Find each line below that includes "Star", then copy it.

§ Dataset content
* * *
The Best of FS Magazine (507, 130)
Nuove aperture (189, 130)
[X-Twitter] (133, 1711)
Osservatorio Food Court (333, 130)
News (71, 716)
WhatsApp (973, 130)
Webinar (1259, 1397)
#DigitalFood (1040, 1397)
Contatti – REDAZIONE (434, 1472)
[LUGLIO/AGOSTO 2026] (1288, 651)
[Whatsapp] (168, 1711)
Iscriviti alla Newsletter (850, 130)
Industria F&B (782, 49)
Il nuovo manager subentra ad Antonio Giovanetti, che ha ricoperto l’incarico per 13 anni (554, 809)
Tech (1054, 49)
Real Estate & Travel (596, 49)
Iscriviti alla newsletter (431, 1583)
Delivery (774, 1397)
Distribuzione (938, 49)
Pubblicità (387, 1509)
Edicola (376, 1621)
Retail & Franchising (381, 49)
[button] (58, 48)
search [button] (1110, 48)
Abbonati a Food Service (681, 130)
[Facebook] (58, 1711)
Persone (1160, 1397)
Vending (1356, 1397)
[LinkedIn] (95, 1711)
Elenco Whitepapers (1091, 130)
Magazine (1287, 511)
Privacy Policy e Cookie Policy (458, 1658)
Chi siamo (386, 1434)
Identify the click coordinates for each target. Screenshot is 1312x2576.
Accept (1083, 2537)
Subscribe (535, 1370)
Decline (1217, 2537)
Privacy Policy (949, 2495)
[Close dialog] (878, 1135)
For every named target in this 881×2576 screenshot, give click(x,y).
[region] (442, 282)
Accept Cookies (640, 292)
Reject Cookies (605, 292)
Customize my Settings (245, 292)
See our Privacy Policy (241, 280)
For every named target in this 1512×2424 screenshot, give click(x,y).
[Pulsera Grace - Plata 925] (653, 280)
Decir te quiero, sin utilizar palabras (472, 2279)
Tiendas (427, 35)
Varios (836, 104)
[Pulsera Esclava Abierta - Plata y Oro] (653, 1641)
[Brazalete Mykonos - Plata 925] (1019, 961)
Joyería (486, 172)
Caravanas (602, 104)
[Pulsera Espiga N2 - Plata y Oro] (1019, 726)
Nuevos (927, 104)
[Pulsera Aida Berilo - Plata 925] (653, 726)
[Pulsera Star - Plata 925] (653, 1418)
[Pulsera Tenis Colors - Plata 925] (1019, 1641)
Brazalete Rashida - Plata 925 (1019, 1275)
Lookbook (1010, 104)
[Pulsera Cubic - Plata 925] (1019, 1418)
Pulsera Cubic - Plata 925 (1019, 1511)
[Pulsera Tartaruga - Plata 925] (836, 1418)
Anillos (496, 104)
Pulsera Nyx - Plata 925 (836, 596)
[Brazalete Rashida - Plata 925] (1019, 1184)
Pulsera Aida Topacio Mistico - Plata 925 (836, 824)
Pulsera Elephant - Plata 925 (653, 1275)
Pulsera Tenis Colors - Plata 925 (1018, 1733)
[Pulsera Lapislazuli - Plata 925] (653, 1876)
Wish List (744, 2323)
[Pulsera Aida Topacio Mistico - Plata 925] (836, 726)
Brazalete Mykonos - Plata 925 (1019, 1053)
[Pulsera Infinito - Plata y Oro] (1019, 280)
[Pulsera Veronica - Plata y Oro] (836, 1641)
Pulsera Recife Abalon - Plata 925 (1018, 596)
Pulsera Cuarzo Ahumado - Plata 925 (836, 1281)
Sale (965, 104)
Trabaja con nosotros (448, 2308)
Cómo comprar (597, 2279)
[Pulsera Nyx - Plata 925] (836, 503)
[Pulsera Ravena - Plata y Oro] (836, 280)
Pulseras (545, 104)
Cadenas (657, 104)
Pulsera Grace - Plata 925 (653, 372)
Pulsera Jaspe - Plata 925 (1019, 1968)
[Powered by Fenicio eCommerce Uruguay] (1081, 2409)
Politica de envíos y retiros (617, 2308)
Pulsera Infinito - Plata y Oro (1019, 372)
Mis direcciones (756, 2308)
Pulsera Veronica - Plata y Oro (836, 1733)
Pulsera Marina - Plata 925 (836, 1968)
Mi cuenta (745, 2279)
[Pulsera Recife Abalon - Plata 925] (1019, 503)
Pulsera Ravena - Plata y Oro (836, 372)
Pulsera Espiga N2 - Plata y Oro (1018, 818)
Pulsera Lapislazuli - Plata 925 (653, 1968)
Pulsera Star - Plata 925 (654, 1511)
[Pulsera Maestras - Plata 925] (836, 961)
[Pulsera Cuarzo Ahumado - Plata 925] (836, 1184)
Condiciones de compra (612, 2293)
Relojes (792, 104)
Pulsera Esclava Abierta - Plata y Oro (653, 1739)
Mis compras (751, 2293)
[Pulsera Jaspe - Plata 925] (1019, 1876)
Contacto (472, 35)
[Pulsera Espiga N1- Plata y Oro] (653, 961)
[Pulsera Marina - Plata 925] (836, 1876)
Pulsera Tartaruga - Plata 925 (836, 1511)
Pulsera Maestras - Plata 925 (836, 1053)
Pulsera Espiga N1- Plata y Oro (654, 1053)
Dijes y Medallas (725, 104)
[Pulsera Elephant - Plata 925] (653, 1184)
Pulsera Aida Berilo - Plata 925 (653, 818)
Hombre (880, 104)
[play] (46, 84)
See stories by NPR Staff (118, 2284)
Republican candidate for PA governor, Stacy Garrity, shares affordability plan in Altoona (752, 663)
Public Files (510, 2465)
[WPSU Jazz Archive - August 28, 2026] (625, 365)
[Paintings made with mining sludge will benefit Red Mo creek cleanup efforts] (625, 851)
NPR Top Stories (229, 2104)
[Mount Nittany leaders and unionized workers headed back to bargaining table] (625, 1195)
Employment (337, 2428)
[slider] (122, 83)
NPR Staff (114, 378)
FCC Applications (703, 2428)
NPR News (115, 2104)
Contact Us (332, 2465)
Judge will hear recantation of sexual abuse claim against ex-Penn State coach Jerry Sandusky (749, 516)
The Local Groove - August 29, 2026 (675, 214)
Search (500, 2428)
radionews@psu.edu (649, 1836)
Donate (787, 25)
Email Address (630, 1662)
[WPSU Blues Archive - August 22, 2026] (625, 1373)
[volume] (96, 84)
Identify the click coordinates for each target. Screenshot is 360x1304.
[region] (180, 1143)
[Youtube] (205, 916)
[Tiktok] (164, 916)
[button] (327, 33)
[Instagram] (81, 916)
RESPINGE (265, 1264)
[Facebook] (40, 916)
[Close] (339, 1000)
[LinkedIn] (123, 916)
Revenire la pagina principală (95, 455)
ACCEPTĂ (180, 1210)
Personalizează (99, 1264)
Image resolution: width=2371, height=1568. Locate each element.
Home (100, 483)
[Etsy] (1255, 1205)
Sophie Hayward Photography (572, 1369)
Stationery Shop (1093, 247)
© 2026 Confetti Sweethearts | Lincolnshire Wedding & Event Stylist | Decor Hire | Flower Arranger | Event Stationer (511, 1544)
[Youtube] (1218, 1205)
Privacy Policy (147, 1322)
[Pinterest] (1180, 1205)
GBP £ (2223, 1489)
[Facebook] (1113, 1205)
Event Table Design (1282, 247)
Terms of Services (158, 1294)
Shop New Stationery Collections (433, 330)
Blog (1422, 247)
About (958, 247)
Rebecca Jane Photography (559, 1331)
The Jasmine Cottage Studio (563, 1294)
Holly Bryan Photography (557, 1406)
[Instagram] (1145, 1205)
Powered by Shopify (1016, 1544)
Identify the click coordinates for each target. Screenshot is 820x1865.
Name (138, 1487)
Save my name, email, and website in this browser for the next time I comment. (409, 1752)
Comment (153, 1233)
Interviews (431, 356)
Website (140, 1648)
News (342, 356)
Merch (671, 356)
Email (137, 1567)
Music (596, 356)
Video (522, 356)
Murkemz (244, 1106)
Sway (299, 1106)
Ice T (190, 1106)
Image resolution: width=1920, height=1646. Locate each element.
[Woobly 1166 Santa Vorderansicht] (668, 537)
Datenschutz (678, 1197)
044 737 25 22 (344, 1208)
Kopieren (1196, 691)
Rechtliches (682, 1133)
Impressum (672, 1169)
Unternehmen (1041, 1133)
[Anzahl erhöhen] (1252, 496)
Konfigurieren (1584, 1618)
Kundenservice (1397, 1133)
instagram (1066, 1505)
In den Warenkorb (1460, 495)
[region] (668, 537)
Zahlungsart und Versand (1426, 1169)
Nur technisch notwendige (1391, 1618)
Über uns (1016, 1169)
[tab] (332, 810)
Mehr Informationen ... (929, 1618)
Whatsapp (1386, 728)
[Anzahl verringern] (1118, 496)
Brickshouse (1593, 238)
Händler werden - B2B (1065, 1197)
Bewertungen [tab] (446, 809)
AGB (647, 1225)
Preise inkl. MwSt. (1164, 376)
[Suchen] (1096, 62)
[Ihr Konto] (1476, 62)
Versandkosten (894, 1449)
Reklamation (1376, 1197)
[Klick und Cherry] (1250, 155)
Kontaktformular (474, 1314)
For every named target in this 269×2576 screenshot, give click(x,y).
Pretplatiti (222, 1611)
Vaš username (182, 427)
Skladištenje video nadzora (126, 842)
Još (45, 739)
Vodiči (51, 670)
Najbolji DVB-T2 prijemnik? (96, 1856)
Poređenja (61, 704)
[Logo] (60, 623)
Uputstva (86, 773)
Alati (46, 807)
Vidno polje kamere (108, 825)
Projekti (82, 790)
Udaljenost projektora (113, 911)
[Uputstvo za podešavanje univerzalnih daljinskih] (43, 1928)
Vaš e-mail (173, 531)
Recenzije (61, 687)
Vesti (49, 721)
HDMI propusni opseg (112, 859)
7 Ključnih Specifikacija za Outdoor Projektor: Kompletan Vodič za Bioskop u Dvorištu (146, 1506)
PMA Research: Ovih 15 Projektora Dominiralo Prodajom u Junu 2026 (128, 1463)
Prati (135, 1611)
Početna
* * *
§ Completed exercise
[Pulsera Star - Plata 925] (653, 1418)
Pulsera Star - Plata 925 (654, 1511)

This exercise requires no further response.